The lottery system in the US not only takes advantage of people, it also shines a light on American culture’s selfish individualism. Hoping you win the lottery isn’t a protest against the unjust system that creates inequality to begin with, your only objection is to you being in poverty. If you became rich you would cease to be a victim of the unequal system and instead perpetuate it. The hope of quick riches so many Americans cling to not only allows us to be led around by the nose chasing after chimeras, it leaves us thinking only of ourselves. We shouldn’t limit ourselves to imagining the end to our own poverty, we should imagine the end of poverty, period. Dreaming of winning the lottery shifts people’s thinking and energy away from changing society for the better and instead keeps them locked into it. It reminds me of the lyrics of Pink Floyd’s song Welcome to the Machine; “What did you dream?  It’s alright we told you what to dream.” We are limiting ourselves when we can only imagine a better future for ourselves and for humanity within the confines of the existing status quo.

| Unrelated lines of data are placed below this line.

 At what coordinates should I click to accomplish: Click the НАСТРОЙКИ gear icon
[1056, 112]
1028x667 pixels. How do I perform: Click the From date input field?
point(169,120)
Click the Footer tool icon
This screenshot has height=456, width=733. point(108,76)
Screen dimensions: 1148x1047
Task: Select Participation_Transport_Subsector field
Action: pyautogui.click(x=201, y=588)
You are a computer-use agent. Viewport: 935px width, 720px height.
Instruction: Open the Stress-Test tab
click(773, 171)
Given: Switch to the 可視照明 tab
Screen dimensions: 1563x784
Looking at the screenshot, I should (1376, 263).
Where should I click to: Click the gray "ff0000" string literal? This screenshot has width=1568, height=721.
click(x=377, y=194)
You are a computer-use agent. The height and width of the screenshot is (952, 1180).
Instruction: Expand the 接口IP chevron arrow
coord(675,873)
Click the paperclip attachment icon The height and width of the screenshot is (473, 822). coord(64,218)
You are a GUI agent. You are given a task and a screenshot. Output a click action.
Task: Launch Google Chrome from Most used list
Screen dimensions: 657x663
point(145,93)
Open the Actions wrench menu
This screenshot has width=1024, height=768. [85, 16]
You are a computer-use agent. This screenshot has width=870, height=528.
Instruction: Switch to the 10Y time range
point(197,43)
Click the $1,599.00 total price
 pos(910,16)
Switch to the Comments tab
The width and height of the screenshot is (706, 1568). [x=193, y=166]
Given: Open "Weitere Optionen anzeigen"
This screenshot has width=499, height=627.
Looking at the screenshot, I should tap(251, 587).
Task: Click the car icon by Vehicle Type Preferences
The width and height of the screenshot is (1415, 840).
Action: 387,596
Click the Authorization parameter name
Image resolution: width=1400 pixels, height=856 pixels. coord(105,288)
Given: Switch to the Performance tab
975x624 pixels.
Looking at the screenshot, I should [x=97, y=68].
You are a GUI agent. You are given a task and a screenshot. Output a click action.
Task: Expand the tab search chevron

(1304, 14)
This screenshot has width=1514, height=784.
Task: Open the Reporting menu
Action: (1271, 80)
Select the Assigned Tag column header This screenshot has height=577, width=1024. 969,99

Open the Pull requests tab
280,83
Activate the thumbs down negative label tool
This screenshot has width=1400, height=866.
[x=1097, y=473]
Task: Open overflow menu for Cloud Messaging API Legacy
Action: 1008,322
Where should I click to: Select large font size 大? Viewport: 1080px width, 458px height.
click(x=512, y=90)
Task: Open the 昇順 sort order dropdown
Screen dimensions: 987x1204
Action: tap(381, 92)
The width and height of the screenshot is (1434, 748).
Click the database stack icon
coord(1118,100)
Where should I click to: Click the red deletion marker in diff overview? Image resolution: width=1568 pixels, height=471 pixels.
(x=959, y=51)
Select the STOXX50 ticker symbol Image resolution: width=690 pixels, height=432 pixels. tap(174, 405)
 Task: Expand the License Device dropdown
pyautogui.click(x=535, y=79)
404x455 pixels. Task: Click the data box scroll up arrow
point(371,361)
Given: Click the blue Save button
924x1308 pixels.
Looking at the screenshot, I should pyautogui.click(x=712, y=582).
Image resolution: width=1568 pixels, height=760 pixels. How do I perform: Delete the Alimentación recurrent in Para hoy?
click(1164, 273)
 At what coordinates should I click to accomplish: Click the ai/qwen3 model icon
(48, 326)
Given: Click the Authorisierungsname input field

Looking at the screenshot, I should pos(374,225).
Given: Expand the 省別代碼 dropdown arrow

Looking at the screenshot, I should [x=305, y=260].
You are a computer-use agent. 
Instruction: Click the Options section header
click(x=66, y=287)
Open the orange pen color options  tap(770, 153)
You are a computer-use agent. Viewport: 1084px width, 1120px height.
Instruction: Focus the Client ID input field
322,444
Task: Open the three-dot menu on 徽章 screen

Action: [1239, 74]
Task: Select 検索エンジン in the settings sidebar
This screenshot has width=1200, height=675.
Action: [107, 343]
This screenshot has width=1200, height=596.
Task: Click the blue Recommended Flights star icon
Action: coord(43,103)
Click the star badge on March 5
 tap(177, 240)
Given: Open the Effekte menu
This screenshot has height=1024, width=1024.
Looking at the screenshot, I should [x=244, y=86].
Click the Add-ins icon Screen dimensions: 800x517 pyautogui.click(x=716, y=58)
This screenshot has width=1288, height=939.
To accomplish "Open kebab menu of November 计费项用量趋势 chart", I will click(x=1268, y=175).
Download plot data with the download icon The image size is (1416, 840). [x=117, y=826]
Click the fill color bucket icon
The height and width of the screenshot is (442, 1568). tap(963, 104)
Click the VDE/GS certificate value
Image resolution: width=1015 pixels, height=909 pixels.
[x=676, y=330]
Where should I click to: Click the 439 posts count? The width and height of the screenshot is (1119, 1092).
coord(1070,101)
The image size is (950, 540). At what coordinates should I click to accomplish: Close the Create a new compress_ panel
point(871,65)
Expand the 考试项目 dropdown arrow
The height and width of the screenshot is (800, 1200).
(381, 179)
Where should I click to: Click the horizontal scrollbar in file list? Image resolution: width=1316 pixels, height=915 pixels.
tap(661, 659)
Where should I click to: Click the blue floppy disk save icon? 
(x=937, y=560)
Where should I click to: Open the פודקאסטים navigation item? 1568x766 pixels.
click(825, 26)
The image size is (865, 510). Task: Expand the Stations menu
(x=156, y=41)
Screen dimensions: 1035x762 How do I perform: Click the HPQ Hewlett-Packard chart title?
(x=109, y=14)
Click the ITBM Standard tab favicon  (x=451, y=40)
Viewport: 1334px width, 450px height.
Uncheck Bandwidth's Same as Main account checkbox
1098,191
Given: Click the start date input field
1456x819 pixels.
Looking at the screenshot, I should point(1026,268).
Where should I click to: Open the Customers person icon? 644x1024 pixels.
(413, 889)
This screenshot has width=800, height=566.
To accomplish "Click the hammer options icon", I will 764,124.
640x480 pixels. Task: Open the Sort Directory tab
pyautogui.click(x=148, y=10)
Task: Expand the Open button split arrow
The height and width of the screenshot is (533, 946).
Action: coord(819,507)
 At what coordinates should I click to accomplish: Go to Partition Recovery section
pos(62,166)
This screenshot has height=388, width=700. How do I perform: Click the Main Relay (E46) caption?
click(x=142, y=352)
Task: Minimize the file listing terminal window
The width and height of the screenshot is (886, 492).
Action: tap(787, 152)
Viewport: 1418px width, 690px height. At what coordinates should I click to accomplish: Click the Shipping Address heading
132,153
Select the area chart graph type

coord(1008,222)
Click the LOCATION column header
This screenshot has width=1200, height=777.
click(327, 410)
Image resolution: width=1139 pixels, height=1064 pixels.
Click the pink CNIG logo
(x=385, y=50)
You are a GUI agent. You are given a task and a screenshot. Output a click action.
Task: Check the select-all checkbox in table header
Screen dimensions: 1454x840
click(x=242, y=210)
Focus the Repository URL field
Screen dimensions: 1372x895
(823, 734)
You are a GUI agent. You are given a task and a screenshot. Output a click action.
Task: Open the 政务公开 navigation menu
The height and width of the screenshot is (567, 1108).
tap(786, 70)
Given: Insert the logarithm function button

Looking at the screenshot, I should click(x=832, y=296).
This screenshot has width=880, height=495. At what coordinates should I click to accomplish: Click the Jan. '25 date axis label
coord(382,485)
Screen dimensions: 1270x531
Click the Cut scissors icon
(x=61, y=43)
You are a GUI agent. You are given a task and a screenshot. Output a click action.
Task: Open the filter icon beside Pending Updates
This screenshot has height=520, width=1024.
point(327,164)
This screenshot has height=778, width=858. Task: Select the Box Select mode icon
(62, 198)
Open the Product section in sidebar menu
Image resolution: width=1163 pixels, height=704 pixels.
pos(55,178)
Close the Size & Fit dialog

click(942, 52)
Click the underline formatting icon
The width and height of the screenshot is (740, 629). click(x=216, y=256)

Some might be thinking at this point: “Really? Are you that much of a killjoy that you have a problem with something that’s fun and relatively innocuous like betting on the lottery? Besides, do you think getting rid of the lottery would make any difference? What do you expect people to do? Is there really any chance of changing systemic inequality when the forces marshaled against that goal are so numerous and powerful?”

Do I think getting rid of predatory practices like the lottery would lead to any great sea change in American society? No. When problems like inequality are rooted as deeply and spread as far in a society as they are in the US, any small change is window dressing, a sop to public opinion. A deeply rooted system can’t be changed without first uprooting the system. I’m mixing metaphors but I hope you get the point. Is it likely to expect systemic inequality to change? If the history of most sedentary societies is instructive, then no. Humanity has a knack for creating hierarchies and institutions of coercive force to legitimize and enforce those hierarchies. On the other hand, how much more unlikely is it to expect deep systemic change if we give up and never try? Or worse yet, what if we literally and figuratively buy into the unequal system in the hope that someday we will be the ones on top benefiting from the inequality we were seeking to escape in the first place? 

Conclusion

Perhaps I am overthinking this issue, and the lottery is something that’s not that controversial, and I should just let people have their fun. Even if that’s true, there is a broader point to be made. We shouldn’t take any part of our society for granted. Human cultures are constantly changing and evolving, nothing remains the way it has always been forever. Just because some cultural practice has been around a long time doesn’t by definition make it good. We shouldn’t take anything for granted. We should always be looking at ourselves and the societies we build, and wondering if what we have built is just, fair, or even makes sense.